■ BRIEF ■
Using the entries below, output exactly the line containing "Task: Click the 申请售后 button" and all lines that follow it to the end.

■ DATA EXTRACT ■
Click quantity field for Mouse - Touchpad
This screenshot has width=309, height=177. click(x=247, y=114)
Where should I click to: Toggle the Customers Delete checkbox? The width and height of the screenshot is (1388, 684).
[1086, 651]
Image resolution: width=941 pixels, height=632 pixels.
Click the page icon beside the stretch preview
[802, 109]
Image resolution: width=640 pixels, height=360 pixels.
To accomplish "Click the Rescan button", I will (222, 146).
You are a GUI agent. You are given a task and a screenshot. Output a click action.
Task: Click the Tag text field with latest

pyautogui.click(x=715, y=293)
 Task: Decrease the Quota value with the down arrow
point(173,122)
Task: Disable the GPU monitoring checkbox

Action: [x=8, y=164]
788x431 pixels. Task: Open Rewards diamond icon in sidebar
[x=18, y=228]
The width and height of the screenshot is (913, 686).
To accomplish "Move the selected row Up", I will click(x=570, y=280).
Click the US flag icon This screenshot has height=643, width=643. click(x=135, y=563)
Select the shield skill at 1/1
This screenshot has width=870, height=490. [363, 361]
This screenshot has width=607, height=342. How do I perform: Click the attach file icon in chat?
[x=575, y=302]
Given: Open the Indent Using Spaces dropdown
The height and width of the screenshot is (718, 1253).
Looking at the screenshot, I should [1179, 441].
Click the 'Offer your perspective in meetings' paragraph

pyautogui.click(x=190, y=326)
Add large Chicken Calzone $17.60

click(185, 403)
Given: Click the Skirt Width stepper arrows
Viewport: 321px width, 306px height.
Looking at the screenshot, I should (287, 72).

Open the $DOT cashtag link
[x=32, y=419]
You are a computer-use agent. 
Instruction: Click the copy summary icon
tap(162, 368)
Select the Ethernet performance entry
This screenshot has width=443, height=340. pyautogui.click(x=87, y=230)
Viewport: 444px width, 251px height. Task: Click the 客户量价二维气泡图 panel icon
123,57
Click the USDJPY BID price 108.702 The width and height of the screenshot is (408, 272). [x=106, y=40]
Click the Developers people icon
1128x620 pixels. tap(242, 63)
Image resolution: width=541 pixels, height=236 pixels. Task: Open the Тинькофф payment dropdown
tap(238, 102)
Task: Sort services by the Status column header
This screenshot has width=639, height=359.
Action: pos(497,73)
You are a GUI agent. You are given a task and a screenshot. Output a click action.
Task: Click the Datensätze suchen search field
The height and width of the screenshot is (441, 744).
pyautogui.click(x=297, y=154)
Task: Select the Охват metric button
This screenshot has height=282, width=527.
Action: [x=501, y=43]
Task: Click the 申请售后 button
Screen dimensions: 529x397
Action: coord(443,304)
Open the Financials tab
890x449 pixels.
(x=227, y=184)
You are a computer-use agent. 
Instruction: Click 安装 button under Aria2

■ ANSWER SECTION ■
Task: Click the 申请售后 button
Screen dimensions: 529x397
Action: coord(443,304)
Open the Financials tab
890x449 pixels.
(x=227, y=184)
You are a computer-use agent. 
Instruction: Click 安装 button under Aria2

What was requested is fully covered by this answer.